** Records for this task follows **

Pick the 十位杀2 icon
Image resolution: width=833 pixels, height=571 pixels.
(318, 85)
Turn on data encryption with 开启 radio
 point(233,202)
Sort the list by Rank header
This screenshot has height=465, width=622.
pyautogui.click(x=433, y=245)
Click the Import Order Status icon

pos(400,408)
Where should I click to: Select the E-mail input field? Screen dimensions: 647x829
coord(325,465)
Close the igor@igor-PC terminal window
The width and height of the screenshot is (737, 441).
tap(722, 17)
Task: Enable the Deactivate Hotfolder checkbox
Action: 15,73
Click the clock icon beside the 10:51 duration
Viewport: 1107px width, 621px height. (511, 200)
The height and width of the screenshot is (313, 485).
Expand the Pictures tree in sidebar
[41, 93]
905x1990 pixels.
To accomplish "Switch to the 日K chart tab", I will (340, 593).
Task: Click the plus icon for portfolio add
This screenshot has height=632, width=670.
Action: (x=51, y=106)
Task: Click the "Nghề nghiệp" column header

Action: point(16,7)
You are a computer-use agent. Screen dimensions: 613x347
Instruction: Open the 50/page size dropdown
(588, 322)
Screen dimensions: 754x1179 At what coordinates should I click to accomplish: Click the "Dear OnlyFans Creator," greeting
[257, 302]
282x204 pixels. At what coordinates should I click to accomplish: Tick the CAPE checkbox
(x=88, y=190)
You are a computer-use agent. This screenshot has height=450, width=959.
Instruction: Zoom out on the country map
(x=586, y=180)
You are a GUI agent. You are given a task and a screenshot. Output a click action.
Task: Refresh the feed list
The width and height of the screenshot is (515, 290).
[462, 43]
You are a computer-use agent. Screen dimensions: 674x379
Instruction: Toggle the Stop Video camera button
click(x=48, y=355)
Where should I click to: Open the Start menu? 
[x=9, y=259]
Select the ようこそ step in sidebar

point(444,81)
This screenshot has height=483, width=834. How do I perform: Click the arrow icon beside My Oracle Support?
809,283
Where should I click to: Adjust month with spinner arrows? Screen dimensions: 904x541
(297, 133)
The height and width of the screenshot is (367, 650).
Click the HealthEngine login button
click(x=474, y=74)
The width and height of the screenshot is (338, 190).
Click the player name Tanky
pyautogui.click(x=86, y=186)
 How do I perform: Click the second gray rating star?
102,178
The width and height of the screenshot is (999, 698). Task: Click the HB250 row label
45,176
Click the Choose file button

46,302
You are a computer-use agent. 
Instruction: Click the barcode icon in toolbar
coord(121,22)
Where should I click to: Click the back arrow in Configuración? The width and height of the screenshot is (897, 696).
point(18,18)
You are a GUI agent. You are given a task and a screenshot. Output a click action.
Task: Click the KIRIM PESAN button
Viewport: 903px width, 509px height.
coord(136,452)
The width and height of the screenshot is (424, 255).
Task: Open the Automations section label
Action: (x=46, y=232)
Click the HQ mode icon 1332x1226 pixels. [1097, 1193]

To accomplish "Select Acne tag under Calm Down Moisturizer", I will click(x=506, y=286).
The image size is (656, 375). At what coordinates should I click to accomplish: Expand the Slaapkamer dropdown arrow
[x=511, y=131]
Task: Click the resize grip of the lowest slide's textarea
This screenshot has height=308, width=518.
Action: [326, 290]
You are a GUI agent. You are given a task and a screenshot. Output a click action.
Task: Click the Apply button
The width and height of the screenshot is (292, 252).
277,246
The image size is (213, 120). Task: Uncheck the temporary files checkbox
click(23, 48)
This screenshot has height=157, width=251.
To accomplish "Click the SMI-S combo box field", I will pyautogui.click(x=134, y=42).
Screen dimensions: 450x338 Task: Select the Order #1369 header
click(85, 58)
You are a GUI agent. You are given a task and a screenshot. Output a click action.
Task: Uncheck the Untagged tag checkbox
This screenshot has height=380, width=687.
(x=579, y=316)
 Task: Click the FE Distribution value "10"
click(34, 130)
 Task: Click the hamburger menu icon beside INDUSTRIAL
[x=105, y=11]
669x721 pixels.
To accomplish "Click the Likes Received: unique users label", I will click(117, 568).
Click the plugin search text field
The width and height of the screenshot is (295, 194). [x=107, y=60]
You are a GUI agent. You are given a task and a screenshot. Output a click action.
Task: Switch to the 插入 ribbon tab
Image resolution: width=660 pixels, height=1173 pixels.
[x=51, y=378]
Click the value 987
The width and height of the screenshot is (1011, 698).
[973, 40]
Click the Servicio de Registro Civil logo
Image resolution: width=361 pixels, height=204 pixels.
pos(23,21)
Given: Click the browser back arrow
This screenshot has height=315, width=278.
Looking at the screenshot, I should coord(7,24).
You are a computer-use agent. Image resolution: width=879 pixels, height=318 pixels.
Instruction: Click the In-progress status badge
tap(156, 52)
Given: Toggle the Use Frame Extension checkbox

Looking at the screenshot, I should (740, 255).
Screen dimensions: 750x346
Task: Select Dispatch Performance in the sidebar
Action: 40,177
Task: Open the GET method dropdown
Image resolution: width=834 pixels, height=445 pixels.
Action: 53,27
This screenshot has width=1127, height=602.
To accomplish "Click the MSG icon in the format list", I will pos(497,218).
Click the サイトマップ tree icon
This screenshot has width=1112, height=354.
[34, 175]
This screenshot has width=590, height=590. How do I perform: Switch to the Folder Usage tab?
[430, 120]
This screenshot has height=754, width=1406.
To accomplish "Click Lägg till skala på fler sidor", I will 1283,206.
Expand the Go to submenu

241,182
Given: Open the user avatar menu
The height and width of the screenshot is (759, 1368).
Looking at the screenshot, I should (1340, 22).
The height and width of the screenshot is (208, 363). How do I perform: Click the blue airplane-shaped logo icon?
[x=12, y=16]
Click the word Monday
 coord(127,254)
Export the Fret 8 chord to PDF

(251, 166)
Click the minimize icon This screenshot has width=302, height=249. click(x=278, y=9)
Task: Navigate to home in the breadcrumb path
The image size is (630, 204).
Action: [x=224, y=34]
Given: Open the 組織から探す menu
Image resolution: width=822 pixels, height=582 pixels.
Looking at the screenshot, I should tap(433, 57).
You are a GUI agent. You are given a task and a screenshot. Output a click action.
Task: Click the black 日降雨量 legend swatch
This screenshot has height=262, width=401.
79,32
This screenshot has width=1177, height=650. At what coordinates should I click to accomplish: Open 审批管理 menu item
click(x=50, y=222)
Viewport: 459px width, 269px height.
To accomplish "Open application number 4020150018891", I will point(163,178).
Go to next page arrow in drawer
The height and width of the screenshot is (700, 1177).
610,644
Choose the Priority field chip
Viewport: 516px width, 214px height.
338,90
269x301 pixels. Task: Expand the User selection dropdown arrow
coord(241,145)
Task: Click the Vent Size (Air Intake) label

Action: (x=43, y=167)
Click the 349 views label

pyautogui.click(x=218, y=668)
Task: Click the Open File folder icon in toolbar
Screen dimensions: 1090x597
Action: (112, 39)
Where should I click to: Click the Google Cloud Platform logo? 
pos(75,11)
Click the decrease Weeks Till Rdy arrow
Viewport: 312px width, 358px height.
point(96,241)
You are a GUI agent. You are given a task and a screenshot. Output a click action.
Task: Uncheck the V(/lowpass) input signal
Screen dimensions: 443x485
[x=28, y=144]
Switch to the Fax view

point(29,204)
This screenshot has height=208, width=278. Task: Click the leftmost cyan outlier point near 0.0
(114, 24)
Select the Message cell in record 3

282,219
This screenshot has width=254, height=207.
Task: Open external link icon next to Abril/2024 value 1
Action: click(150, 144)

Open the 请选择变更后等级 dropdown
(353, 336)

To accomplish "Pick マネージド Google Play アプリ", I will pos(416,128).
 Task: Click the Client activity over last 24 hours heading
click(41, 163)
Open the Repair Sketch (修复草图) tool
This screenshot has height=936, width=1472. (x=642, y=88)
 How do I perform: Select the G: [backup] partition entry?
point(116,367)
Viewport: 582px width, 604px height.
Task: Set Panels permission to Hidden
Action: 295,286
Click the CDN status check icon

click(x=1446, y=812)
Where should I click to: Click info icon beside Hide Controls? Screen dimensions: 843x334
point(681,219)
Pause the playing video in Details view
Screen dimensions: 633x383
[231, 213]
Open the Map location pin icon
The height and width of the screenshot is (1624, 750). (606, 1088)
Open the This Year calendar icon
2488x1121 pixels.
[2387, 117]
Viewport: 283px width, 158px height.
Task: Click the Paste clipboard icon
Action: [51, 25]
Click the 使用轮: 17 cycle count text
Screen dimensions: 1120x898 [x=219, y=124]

** End of Records for this task **

• _Problem details_: Copy out all lines above that include the string "list".

• _Expected output_:
Sort the list by Rank header
Task: Refresh the feed list
To accomplish "Click the MSG icon in the format list", I will pos(497,218).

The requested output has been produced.